## Tuesday, November 5, 2013

### Maximum weight independent set (WIS) graph problem using DP

Input - A path graph G = (V,E)
with non - negative weights on vertices

eg.Consider the graph with vertex weights - 1,4,5,4

Desired output - subset of non-adjacent vertices - an independent set of maximum total weights.

Solutions
Brute force
polynomial time, so lets do better.

greedy approach
Greedy algos are easy to implement but are sometimes not correct. To apply greedy approach here we have to iteratively choose the max-weight vertex not adjacent to any previously chosen vertex.

So, in the graph above, greedy will fail. Why?
To begin with greedy algo will pick the most weighted vertex, with weight 5, and as it picks 5 it is blocked on both side to pick any other vertex i.e vertices with weight 4 and 4, but it picks 1, which leads to total cost of 6, which is incorrect.

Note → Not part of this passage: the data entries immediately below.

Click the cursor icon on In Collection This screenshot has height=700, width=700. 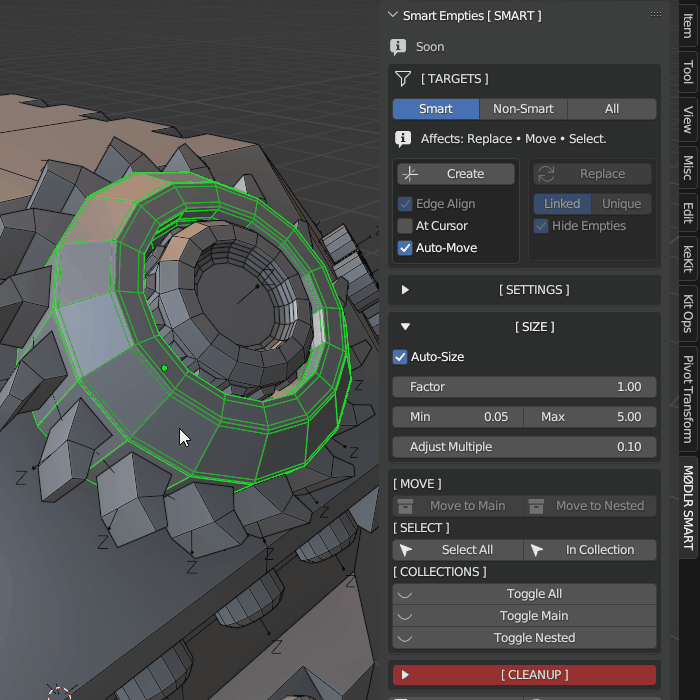point(537,550)
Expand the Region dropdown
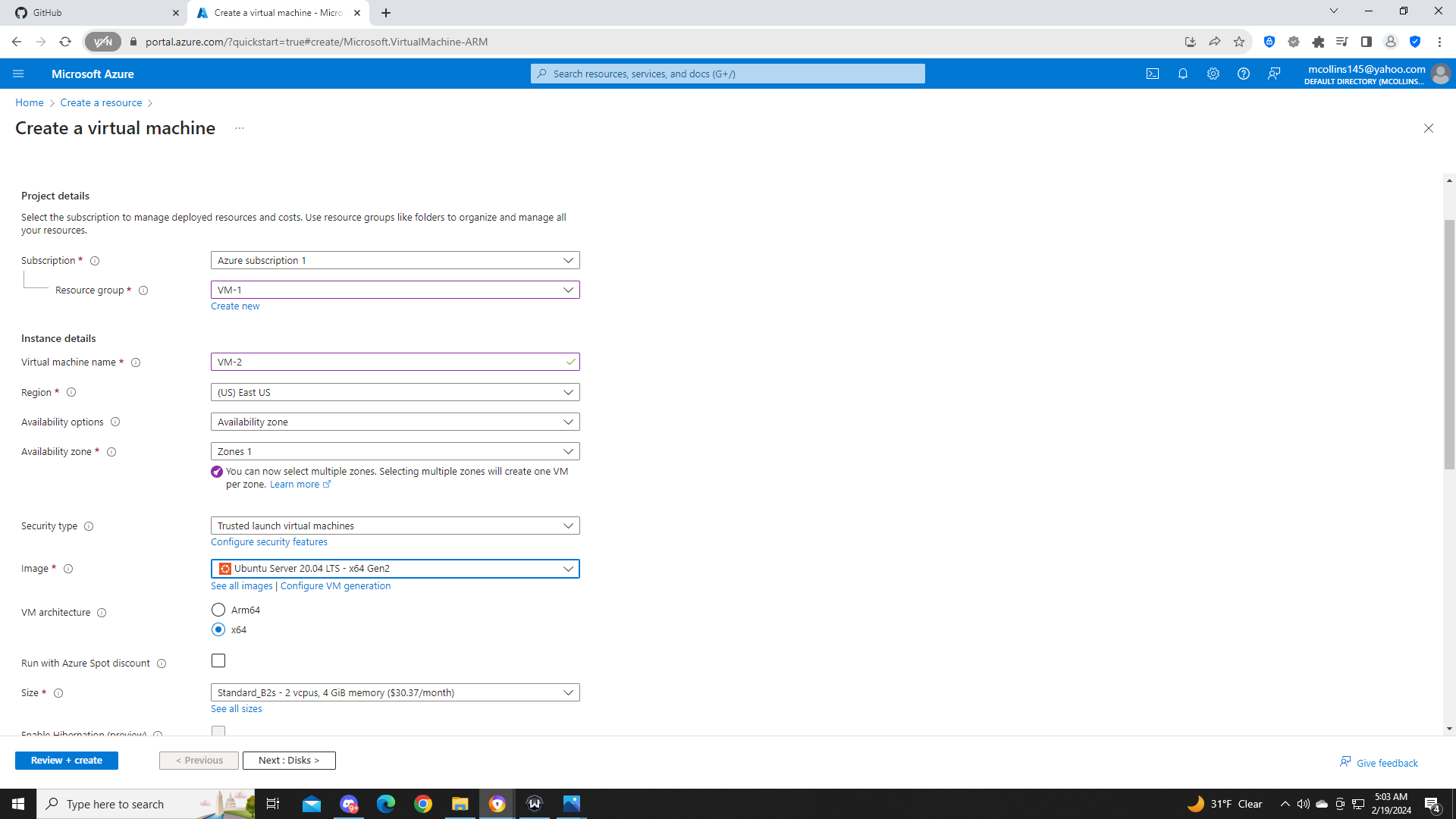Screen dimensions: 1456x819 (x=394, y=392)
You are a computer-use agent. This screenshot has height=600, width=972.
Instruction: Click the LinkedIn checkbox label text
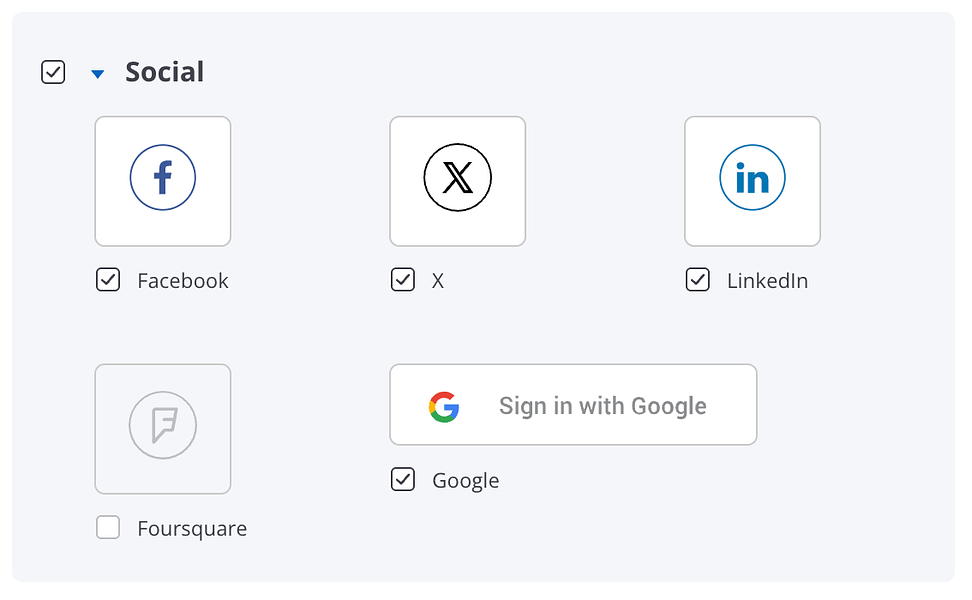[767, 281]
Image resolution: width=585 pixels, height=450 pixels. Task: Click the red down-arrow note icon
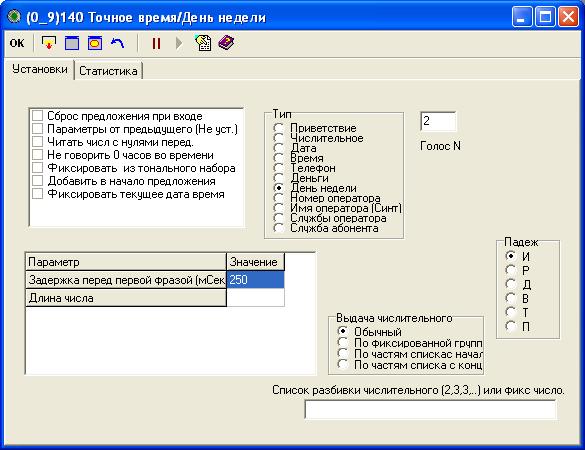click(x=49, y=43)
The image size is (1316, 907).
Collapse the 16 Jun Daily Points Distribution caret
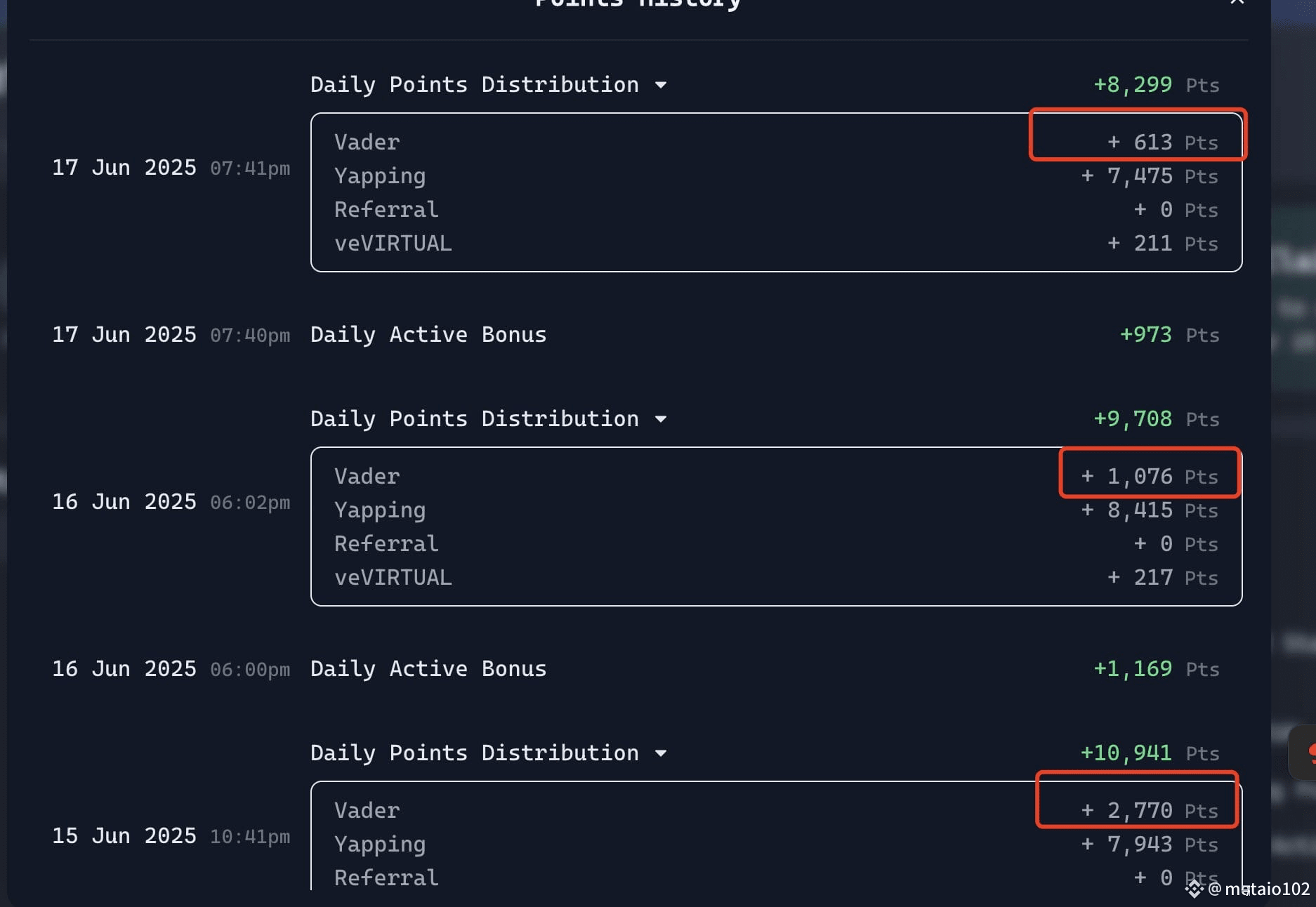tap(660, 419)
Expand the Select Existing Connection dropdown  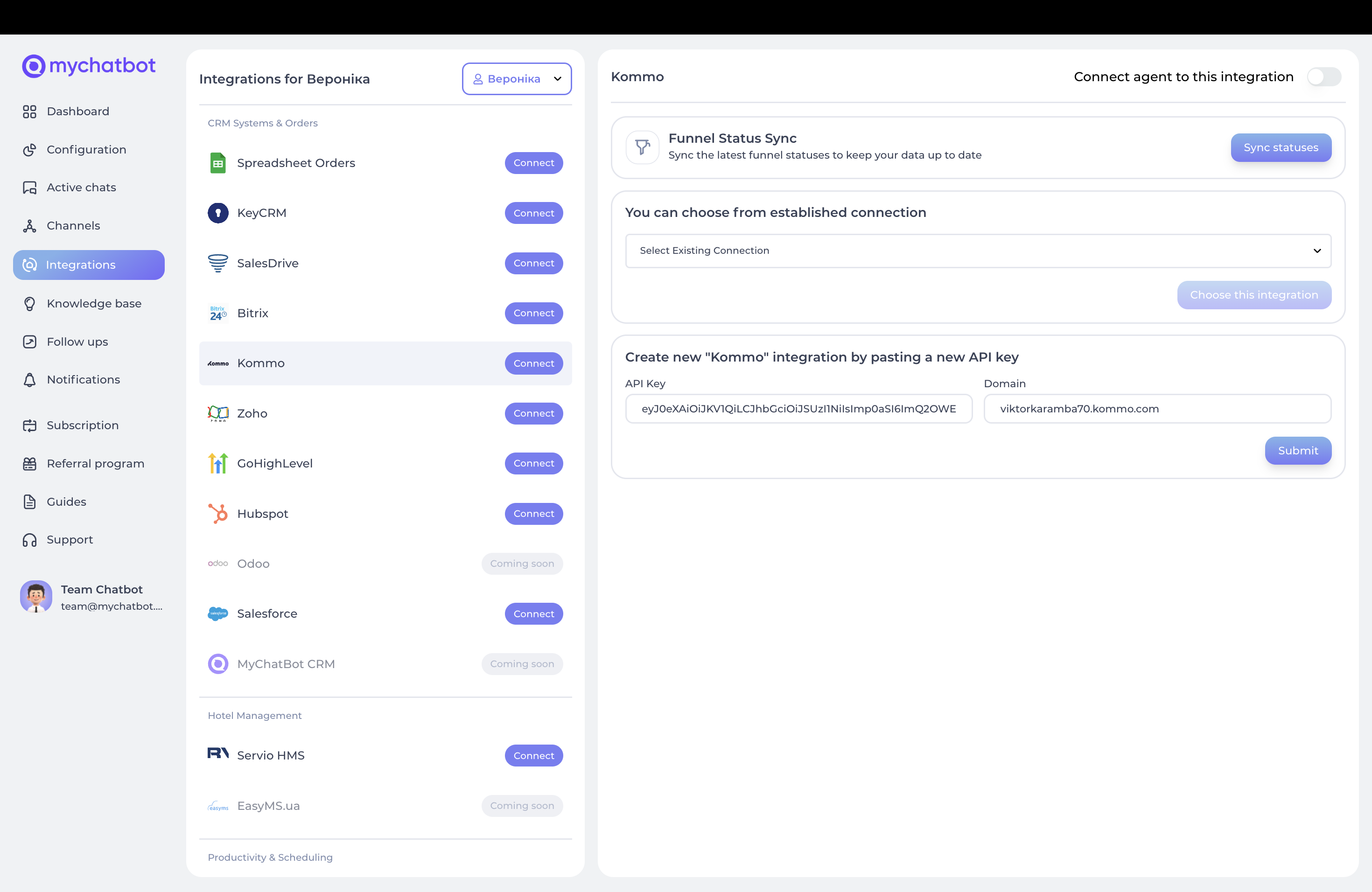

A divide and conquer approach

We divide the path graph in 2 , so max in 1st part is 4 and max in 2nd part is 5, and now as the recursion is complete, we merge back the solution, but OOPS, the nodes are adjacent, which is again incorrect. As the graph is small, we can think of some way of avoiding this, but in very very big graphs, it will make it very complicated. So, greedy is myopic in this sense.

So, all the paradigms have failed till now, but lets see if Dynamic programming can be of any help.

Dynamic programming
Lets now work on dynamic programming.

Dynamic Programming
Critical step - Reason about structure of an optimal solution.

Motivation - This thought experiment narrows down the set of candidates for the optimal solution, can search through small set using brute force search.So, we have to think that we do have optimal solution, i.e. guessing and finally get that solution.

Notation - Let S ⊆ V be a max-weight independent set (WIS)
Let vn = last vertex of path (i.e. the rightmost vertex).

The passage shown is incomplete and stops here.